## Start Source excerpt
George Will’s weekend column was on the insanity of the Democrats’ current economic positions. But this was the same George Will who nine moths ago urged conservatives to put Democrats in charge of Congress in 2018 because Trump needed to be restrained. He got 50 percent compliance, which has in turn helped move the Overton Window to the left, because of what is now considered acceptable in the House of Representatives, where Nancy Pelosi is now part of the ‘moderate’ wing. Be careful of what you wish for, though Will has yet to man-up and apologize for his June column, as William Safire did in his New York Times column after voting for Bill Clinton in 1992.
So if Will, Brett Stephens, Bill Kristol, et al, see the Democrats’ lurch to the far left as helping Trump in 2020, do they at the very least stay on the sidelines and quit with the incessant Trump-bashing, even when he’s doing things they supposedly supported four years ago? Or do they see the Democrats’ lurch left as being a bad thing because it will help get Trump re-elected, and spend the next 20 months trying to make the case to the public that the Dems aren’t really as bad/crazy as they look, and re-electing Trump would be a far worse fate for America? I don’t think Stephens will go that far, but some of the others (hello, Jennifer Rubin) I have no doubt will be all-in on that strategy.
## End Source excerpt
To be done:
a) In the commentary, whom did William Safire vote for in 1992?
b) Return the passage of the commentary that begins at the words "So if Will, Brett" and stops after "on that strategy.".
The data after this point is not needed.
## Start Excerpted data
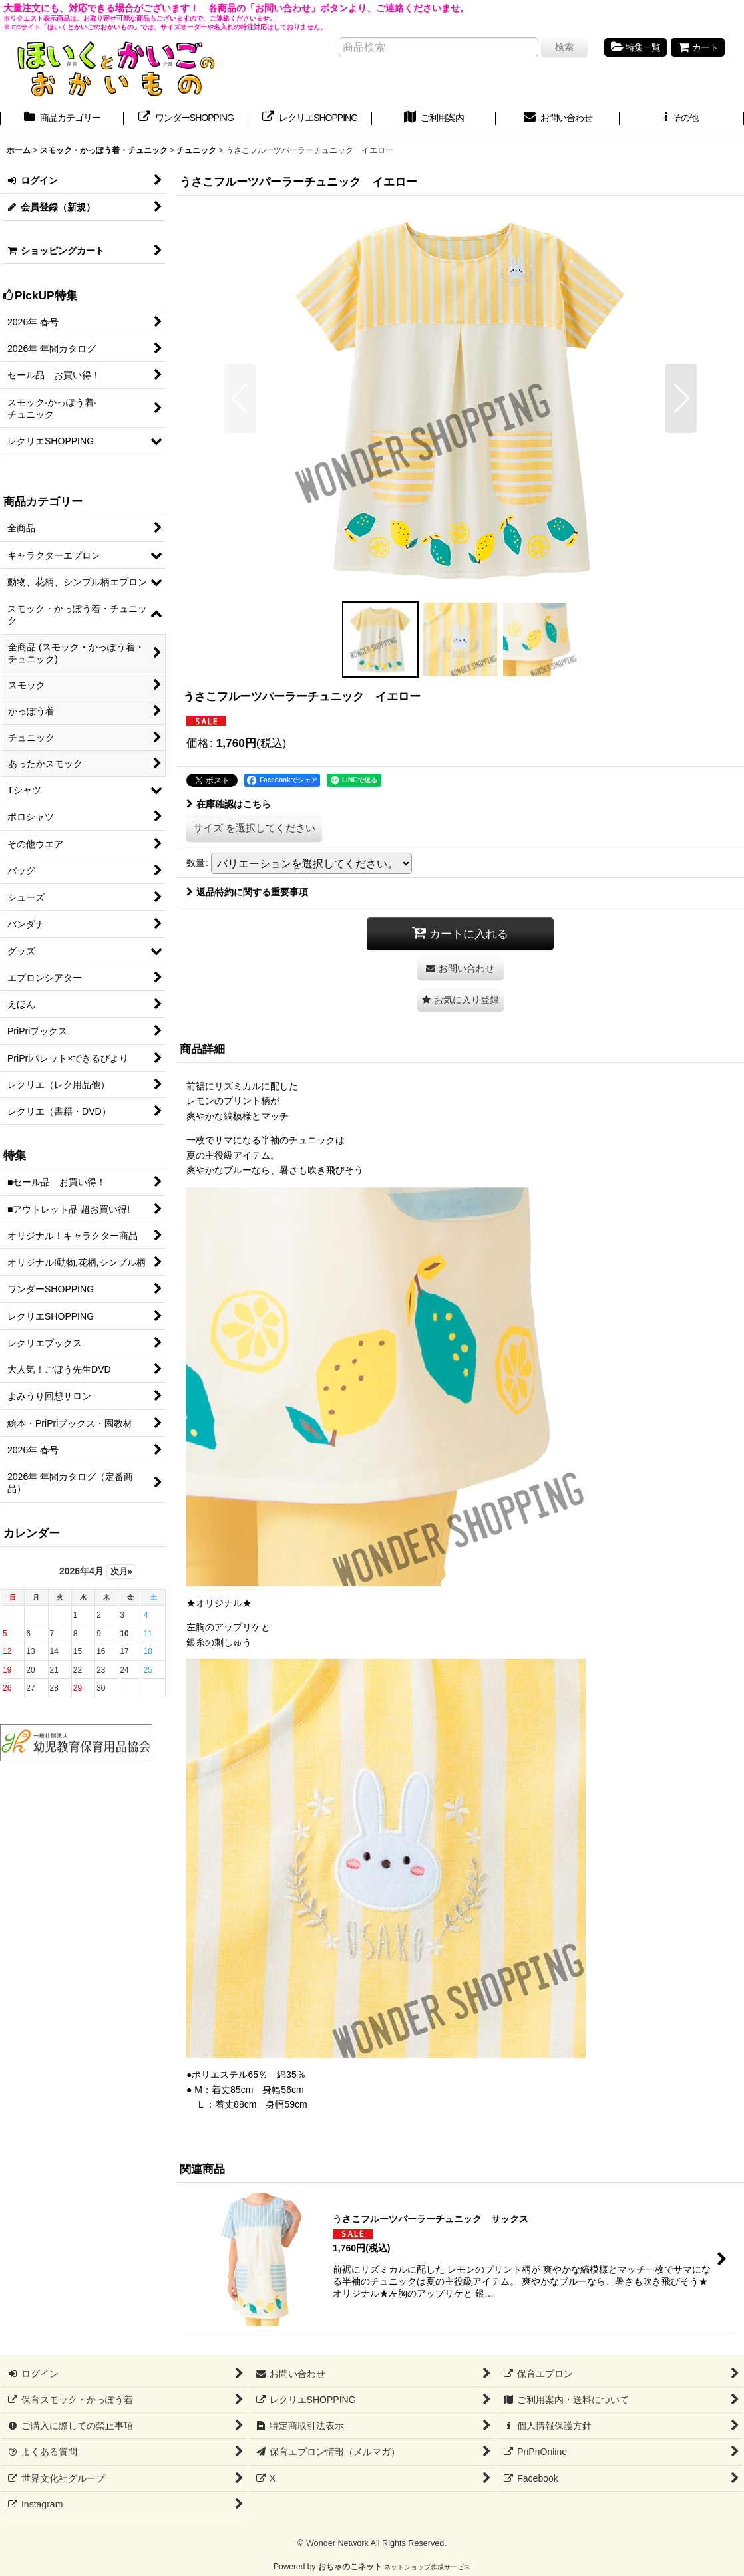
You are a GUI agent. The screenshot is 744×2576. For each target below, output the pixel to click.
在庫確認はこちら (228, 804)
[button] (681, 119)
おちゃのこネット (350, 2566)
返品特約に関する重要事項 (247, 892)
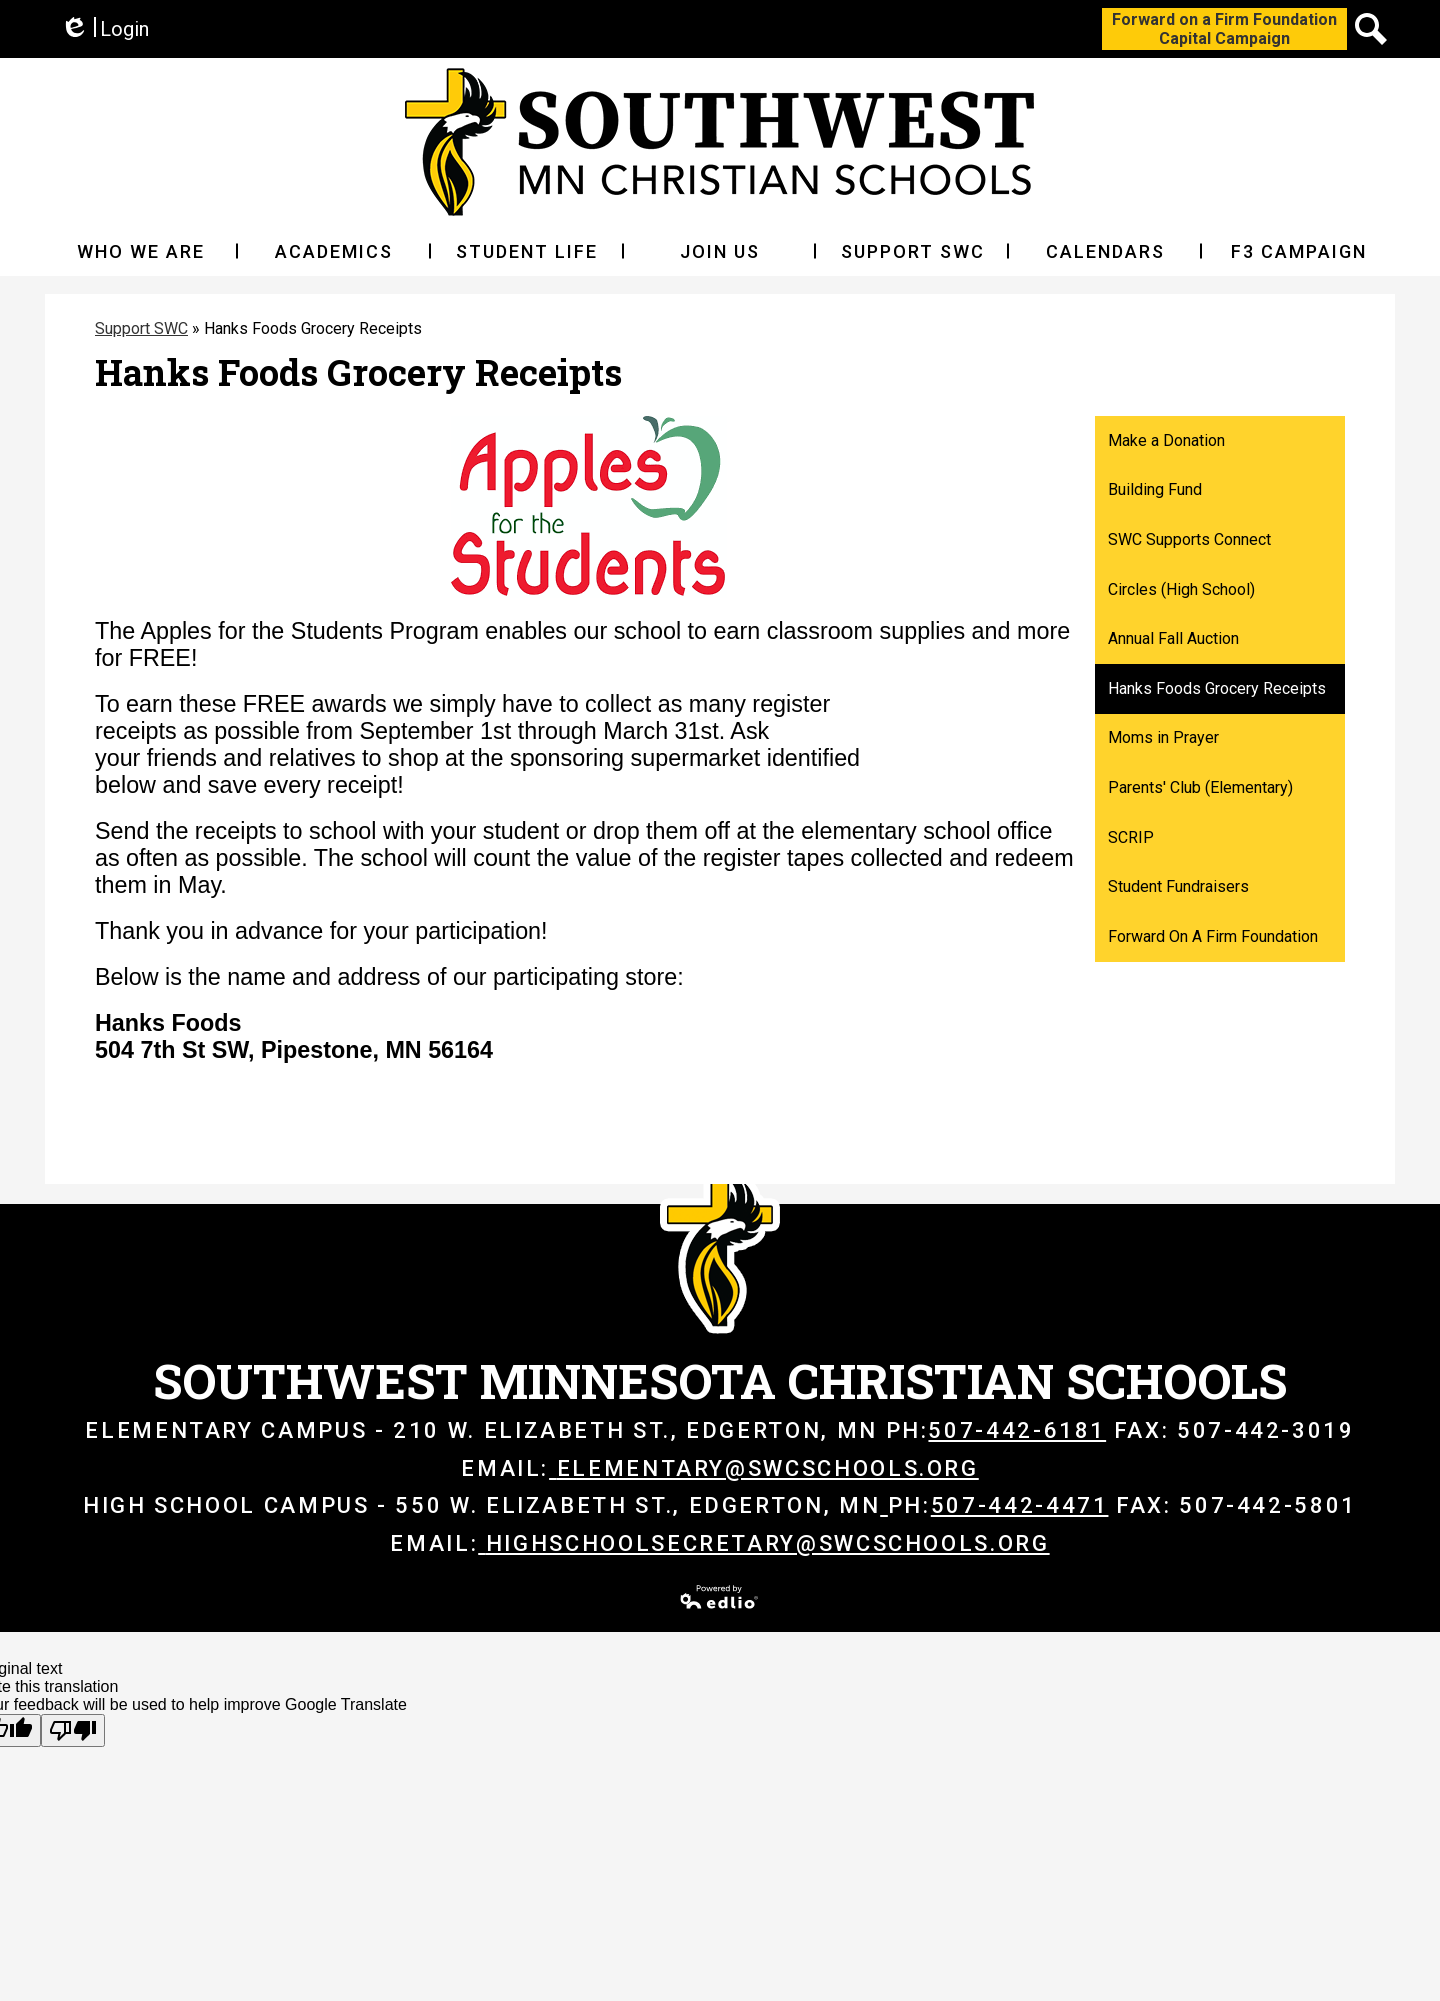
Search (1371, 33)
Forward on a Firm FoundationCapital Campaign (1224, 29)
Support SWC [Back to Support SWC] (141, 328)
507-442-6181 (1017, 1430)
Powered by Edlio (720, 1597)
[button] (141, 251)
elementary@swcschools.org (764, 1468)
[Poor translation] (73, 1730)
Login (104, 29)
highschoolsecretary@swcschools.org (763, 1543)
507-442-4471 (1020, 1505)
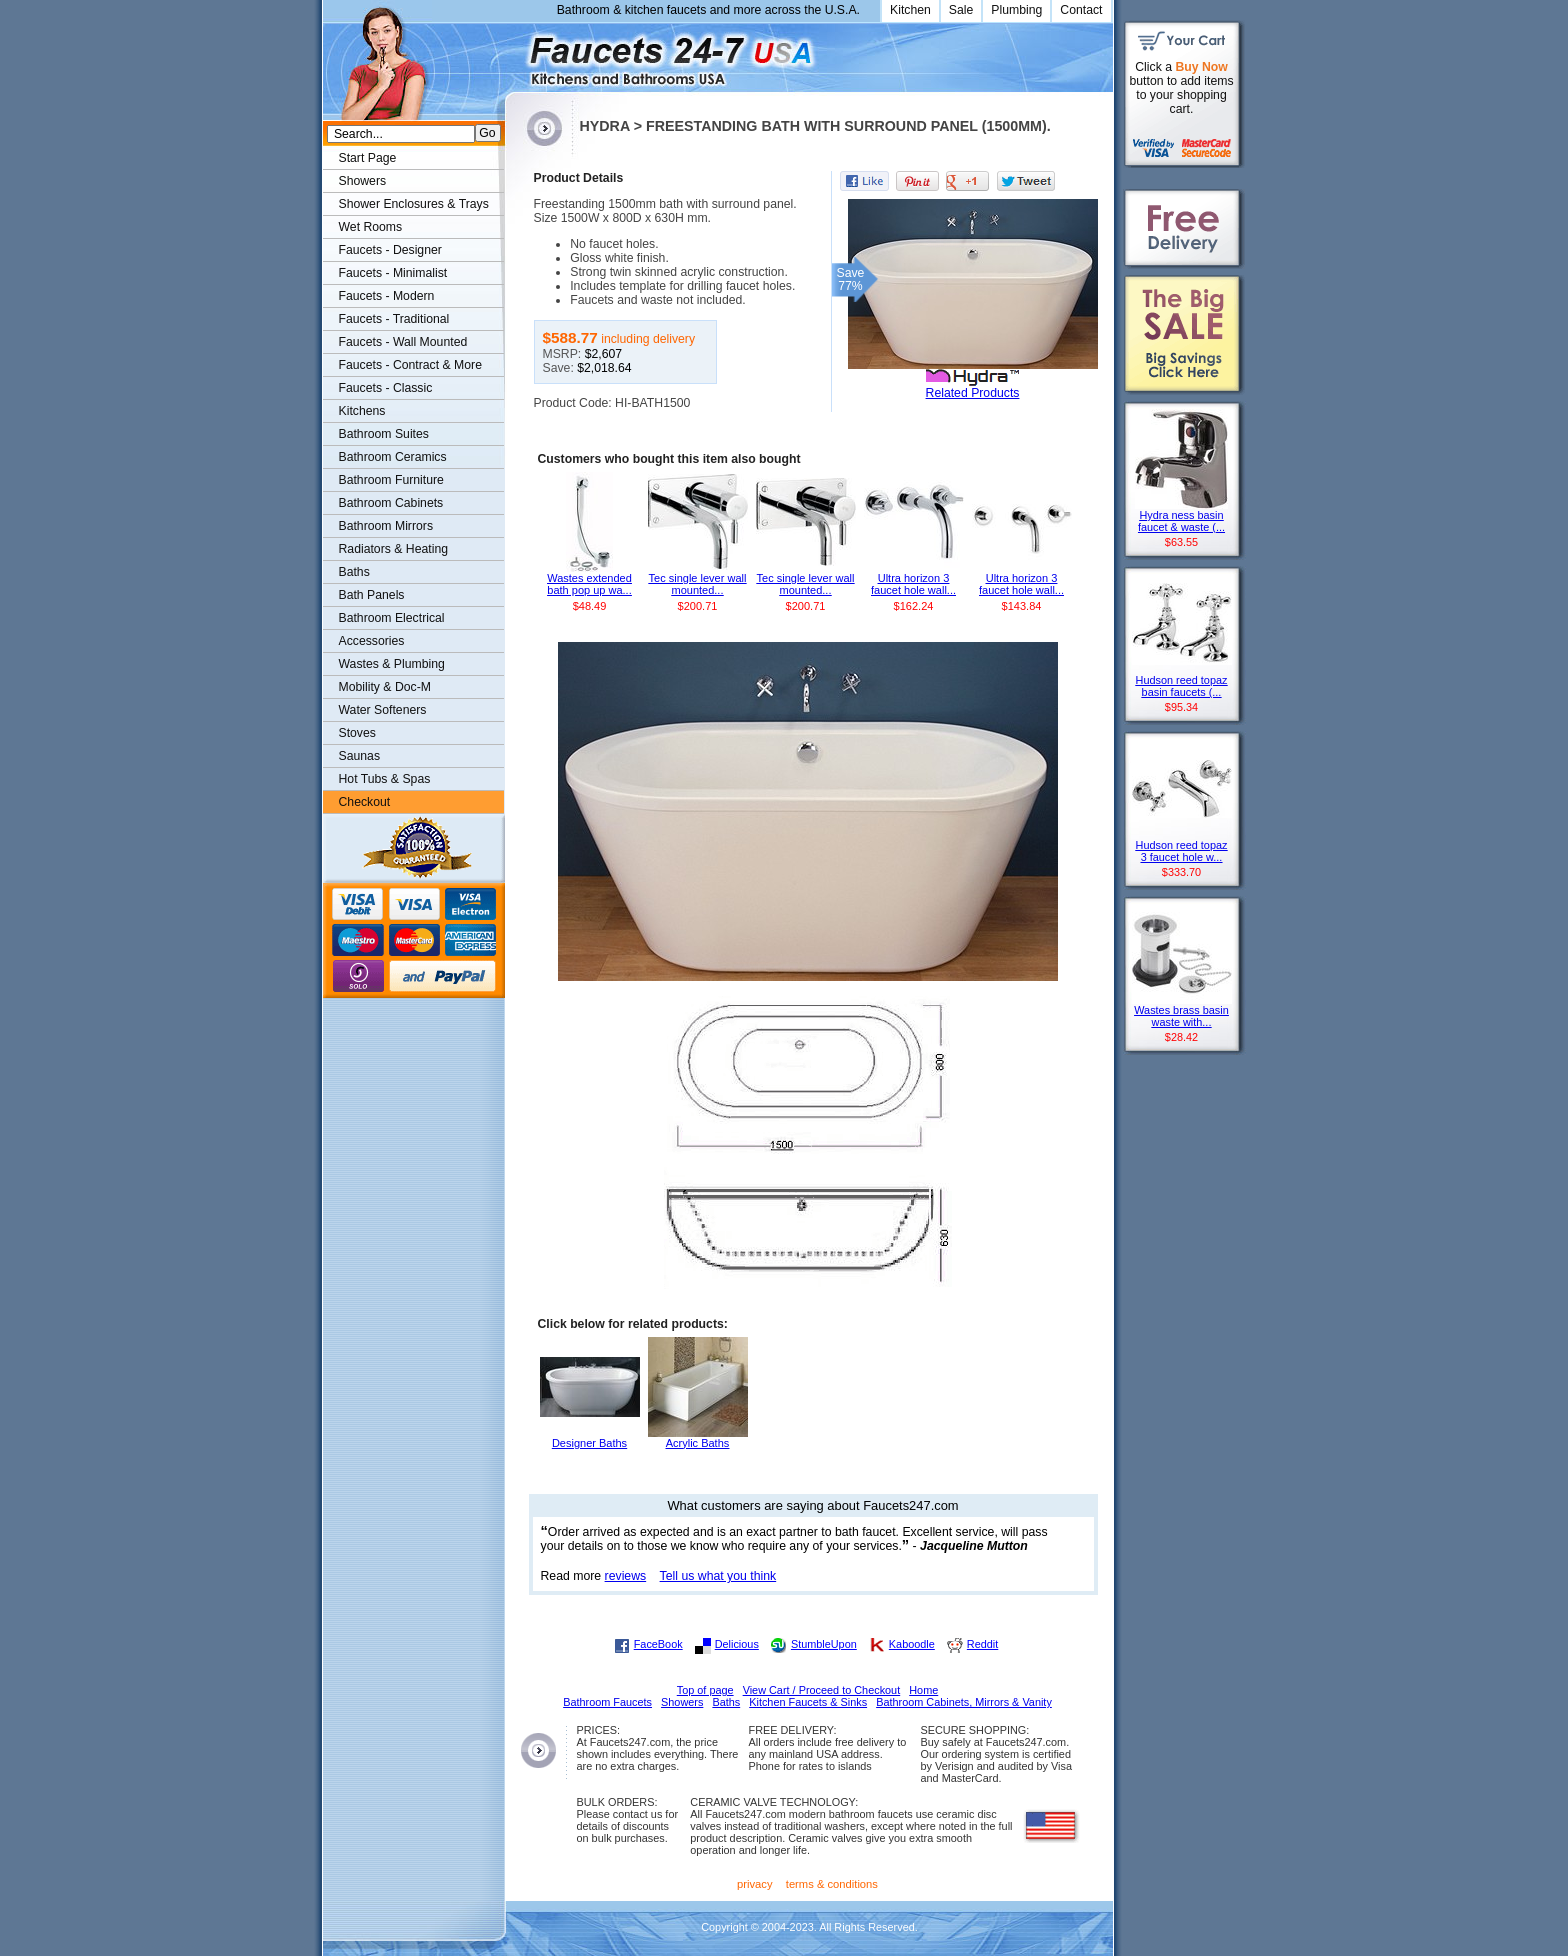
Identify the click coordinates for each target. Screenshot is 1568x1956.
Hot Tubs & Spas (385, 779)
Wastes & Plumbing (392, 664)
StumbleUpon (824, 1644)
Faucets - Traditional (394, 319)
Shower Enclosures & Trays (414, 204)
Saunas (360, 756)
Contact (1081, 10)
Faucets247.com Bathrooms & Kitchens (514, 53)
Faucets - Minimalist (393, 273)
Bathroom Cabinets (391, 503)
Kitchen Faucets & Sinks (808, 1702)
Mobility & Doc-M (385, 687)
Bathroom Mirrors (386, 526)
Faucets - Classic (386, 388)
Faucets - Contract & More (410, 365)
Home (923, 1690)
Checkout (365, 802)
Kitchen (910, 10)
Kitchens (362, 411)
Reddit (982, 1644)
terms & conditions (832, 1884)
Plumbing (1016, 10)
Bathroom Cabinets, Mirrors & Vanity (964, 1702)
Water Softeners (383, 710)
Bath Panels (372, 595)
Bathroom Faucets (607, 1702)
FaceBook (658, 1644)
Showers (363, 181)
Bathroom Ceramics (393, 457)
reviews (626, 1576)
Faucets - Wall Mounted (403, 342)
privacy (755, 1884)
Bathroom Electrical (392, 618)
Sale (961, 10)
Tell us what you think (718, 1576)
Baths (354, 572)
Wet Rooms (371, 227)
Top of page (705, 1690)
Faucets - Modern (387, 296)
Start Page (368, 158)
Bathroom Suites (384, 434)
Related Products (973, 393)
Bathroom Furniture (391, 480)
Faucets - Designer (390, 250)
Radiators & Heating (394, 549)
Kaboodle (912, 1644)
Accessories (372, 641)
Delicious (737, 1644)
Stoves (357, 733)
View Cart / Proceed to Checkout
## End Excerpted data
Task solutions:
a) Bill Clinton.

b)
So if Will, Brett Stephens, Bill Kristol, et al, see the Democrats’ lurch to the far left as helping Trump in 2020, do they at the very least stay on the sidelines and quit with the incessant Trump-bashing, even when he’s doing things they supposedly supported four years ago? Or do they see the Democrats’ lurch left as being a bad thing because it will help get Trump re-elected, and spend the next 20 months trying to make the case to the public that the Dems aren’t really as bad/crazy as they look, and re-electing Trump would be a far worse fate for America? I don’t think Stephens will go that far, but some of the others (hello, Jennifer Rubin) I have no doubt will be all-in on that strategy.